▶ **WHAT YOU WILL DO**
1. Return the passage of the equicontinuity post from "We know x is" up to and including "lack of latex)".
2. List every inequality in the equicontinuity post that bounds a distance d(...) by L.

I'll summarize this question as follows:

Suppose (fn) is a an equicontinuous sequence of functions in C0[M, R]. Suppose p is a point in M such that fn(p) is a bounded sequence of real numbers. What is the condition on M so that (fn) is uniformly bounded (that is, sup {lfn(x)l} <= C for some C}

The condition I got is that M must be totally bounded.

Here's why:

Given: lfn(p)l <= M for all n

Since (fn) is equicontinuous, then there exists a L such that:

d(x,y) < L --> lfn(x) - fn(y)l < 1

Since M is totally bounded, there are finitely many points in M, call them {x1, x2, ... xk} where M is in the union of the open balls of radius L/2 around these points.

Fix x in M. Look at lfn(x) - fn(p)l

We know x is in the open ball around xi and p is in the open ball around xj (suppose, WLOG, j>i)

Thus, lfn(x) - fn(p)l <= lfn(x) - fn(xi)l + ... + lfn(xj) - fn(p)l

but d(x, xi) < L, d(xi, x(i+1))<L and d(xj, p) < L

--> lfn(x) - fn(p)l <=(j-i+1)*1 <= k

so lfn(x)l <= k + lfn(p)l <= k+M = C

...thoughts? (Relating to the proof, not the lack of latex)

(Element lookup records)
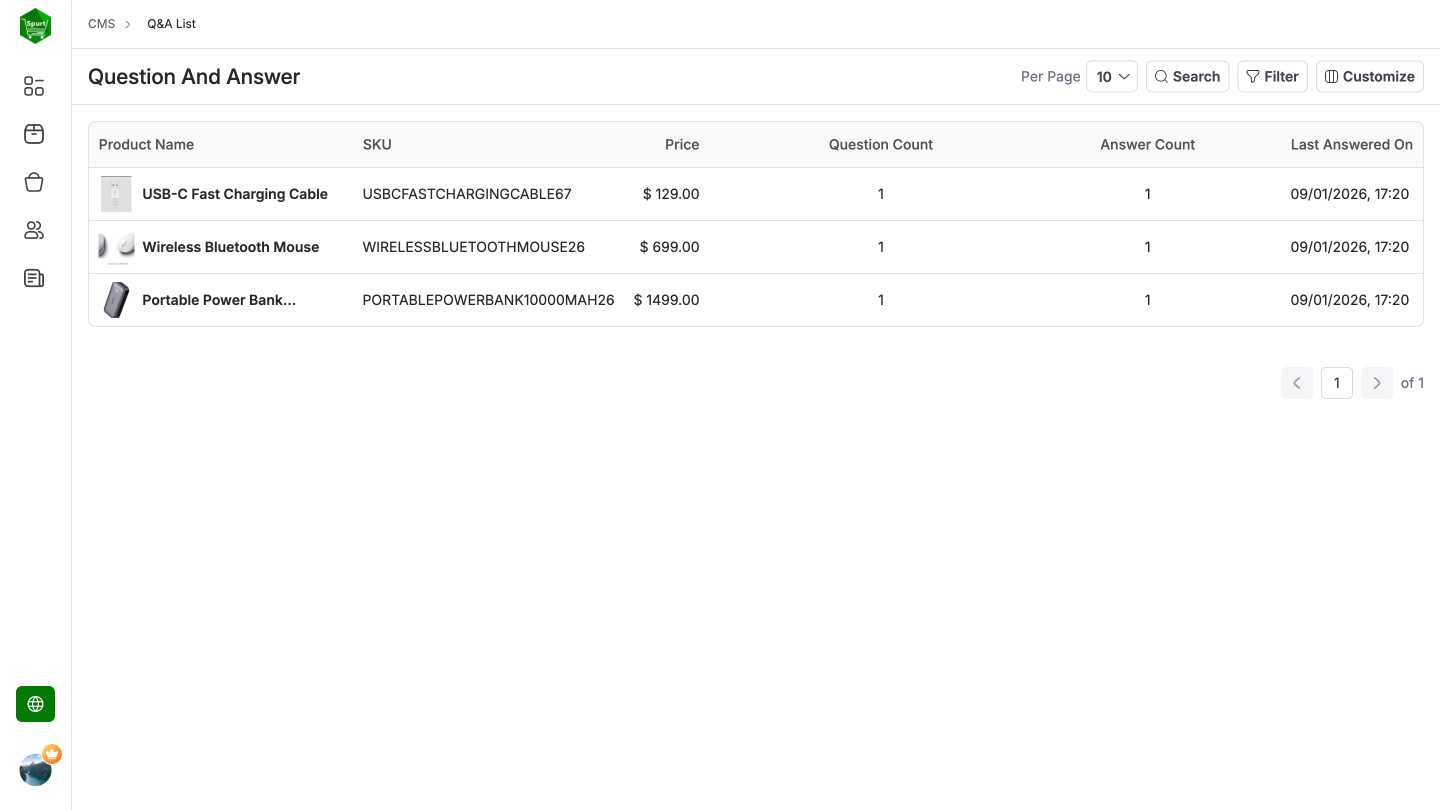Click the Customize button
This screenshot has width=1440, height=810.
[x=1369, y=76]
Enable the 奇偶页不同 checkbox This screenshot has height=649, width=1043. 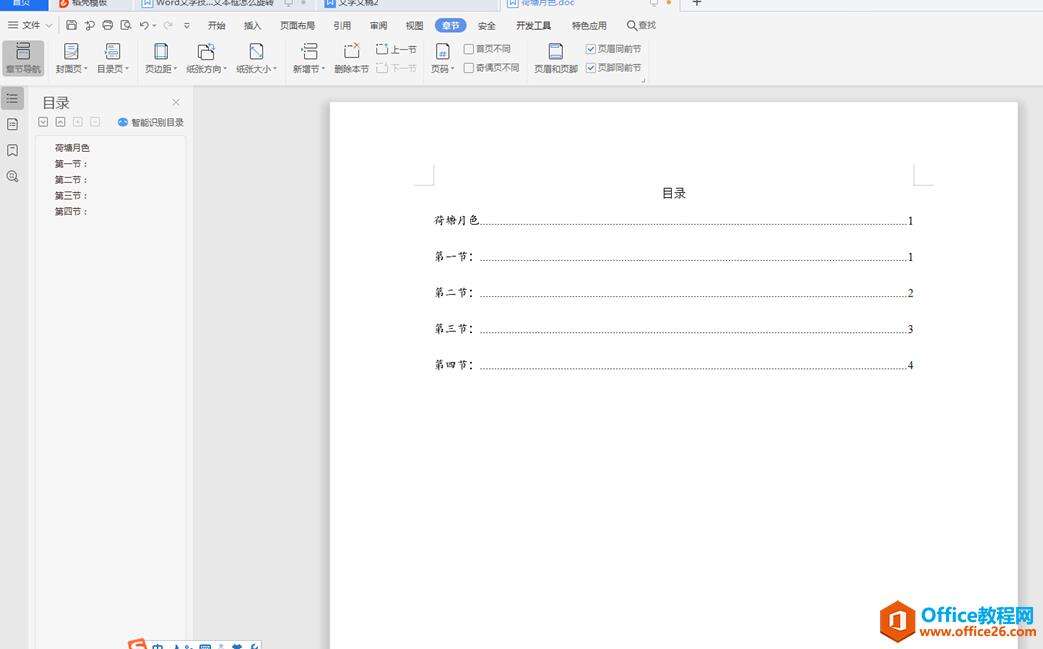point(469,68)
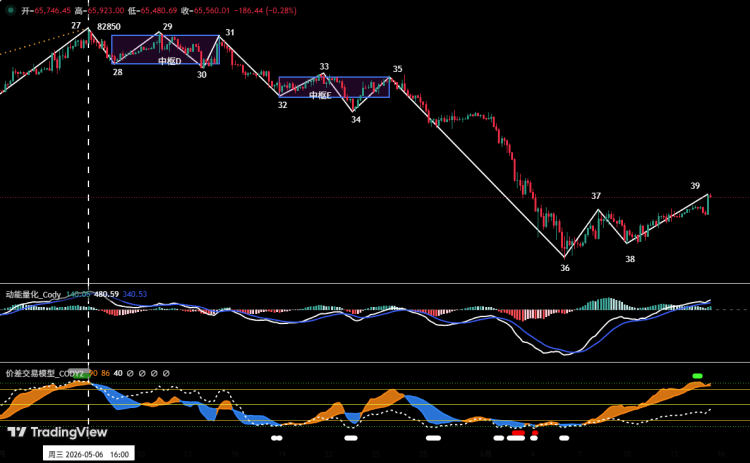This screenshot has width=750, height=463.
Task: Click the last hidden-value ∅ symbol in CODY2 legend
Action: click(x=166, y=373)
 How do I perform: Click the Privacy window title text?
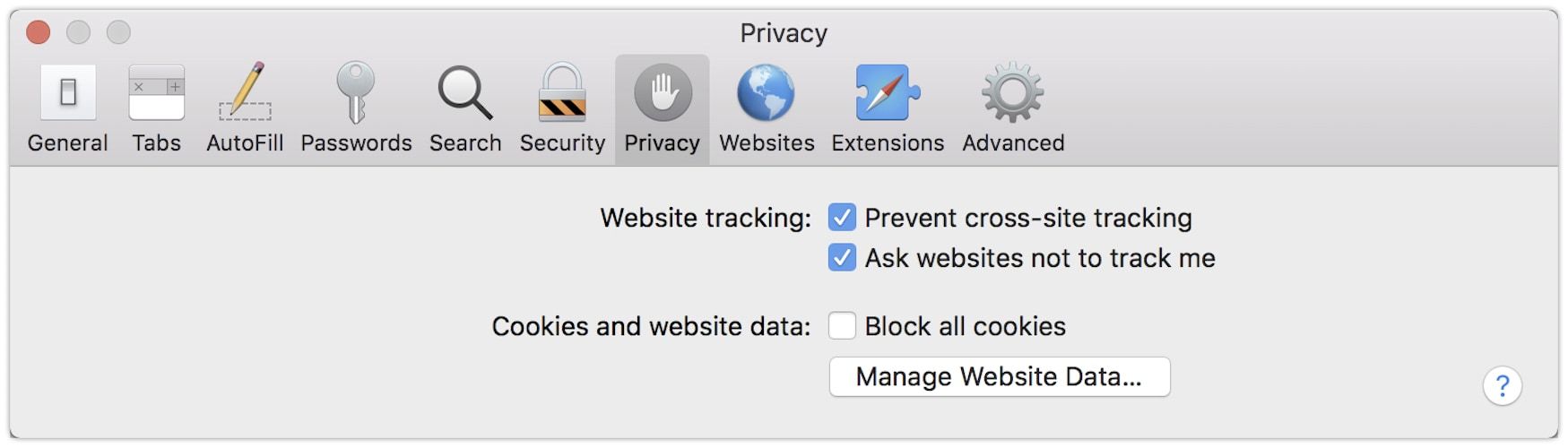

▶ **OUTPUTS FOR THE TASKS**
1.
We know x is in the open ball around xi and p is in the open ball around xj (suppose, WLOG, j>i)

Thus, lfn(x) - fn(p)l <= lfn(x) - fn(xi)l + ... + lfn(xj) - fn(p)l

but d(x, xi) < L, d(xi, x(i+1))<L and d(xj, p) < L

--> lfn(x) - fn(p)l <=(j-i+1)*1 <= k

so lfn(x)l <= k + lfn(p)l <= k+M = C

...thoughts? (Relating to the proof, not the lack of latex)

2.
d(x,y) < L
d(x, xi) < L
d(xi, x(i+1)) < L
d(xj, p) < L